The first mission for MOM-n-PA took place in Philadelphia in 2013. In its inaugural year, the two-day mission brought in 1,001 volunteers and 1,820 patients.
In total, the volunteers provided $850,000 worth of free dental care. Flash forward, to 2019 where, according to Frederickson’s estimates, there was about 1,000 patients seen a day and around $1 million worth of free dental care provided total.
Frederickson added that the numbers he witnessed did not come from a small group of people, but rather a large number of volunteers that traveled far and wide to be there that day. Volunteers were not only certified dentists, but also dental students from across PA who acted as assistants in the services.
“There were students there from Pitt, Penn and Temple and they were volunteering and learning. It gave me the chance to teach them and to educate patients and to do procedures. I mean it was just a great event,” Frederickson said.
One volunteer that Frederickson was able to work with was a woman from Ukraine who not only helped in the dental services, but also helped translate for patients who knew little to no English.
“What was memorable was that the kids that were there helping out were from all over the place. I had an assistant who was from the Ukraine. She came over at 12 years old… So she had to learn English, but the practice that she works in North East Philly, she said 80 percent of their patients are Spanish and 50 percent of them don’t speak English,” said Frederickson. “So we had some Spanish speaking patients there, and she was able to converse with them. That was kind of neat.”

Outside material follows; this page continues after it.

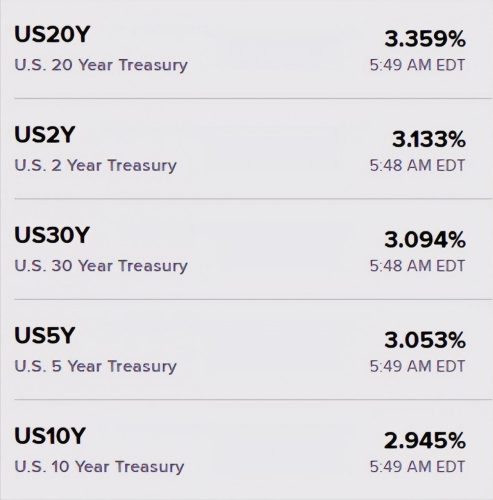
Task: Open the US30Y ticker symbol
Action: 52,235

According to Frederickson, based off his knowledge he is the only local Lycoming County dentist that attends the event. The next MOM-n-PA will be hosted in Philadelphia in conjunction with Temple University’s dental school. According to Frederickson, he would love to see more representation from the Lycoming County area at the next major effort to help those in need.

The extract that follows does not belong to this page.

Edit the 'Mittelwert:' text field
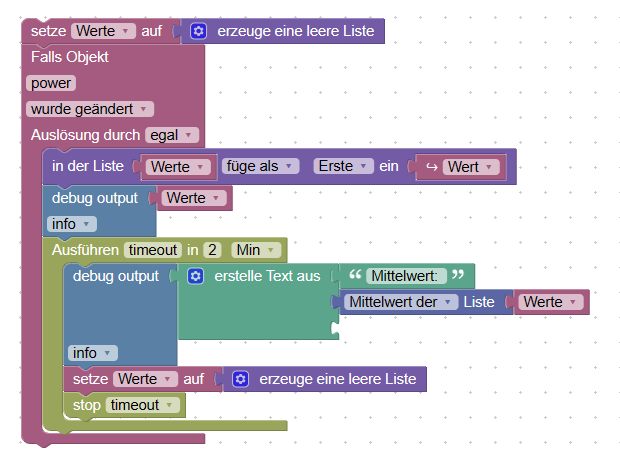 click(x=406, y=275)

“If you’re house is on fire, you don’t call the carpenter, but you can’t drive the nails fast enough. You need to put the fire out first, so call the fire department. Then once you get the fire out, then you can restore it, Frederickson said. “And these people’s mouths are like the house on fire, they’re in trouble. It would be nice if there was something more comprehensive but in lew of that, this is at least an effort.”